= EXERCISE DESCRIPTION =
Reproduce the material below word for word, from its first line through the line containing "Action: coord(496,203)", including both.
----------------
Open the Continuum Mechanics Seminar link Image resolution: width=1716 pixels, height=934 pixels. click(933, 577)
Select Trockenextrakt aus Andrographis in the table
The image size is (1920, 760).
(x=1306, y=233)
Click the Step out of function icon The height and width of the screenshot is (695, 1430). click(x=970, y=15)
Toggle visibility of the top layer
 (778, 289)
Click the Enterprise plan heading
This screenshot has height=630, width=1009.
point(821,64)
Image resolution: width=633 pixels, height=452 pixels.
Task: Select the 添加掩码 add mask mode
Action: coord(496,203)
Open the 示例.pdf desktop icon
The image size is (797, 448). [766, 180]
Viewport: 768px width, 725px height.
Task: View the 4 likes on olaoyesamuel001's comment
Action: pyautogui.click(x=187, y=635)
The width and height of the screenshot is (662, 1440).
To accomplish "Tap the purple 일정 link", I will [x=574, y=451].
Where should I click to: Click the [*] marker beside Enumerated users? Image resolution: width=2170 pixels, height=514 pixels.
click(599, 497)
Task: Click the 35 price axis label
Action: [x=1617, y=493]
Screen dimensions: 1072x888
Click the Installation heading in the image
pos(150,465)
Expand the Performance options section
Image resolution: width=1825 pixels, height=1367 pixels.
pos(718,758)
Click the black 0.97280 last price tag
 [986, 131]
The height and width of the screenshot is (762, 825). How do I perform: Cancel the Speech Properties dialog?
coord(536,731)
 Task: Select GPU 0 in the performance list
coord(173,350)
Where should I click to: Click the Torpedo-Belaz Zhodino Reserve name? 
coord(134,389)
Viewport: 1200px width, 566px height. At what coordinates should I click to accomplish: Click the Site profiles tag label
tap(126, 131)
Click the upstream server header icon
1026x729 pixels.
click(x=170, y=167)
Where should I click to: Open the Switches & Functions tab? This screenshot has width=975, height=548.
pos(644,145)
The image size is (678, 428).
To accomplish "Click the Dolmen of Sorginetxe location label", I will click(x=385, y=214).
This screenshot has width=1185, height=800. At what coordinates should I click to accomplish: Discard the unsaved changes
----------------
= TASK SOLUTION =
Open the Continuum Mechanics Seminar link Image resolution: width=1716 pixels, height=934 pixels. click(933, 577)
Select Trockenextrakt aus Andrographis in the table
The image size is (1920, 760).
(x=1306, y=233)
Click the Step out of function icon The height and width of the screenshot is (695, 1430). click(x=970, y=15)
Toggle visibility of the top layer
 (778, 289)
Click the Enterprise plan heading
This screenshot has height=630, width=1009.
point(821,64)
Image resolution: width=633 pixels, height=452 pixels.
Task: Select the 添加掩码 add mask mode
Action: coord(496,203)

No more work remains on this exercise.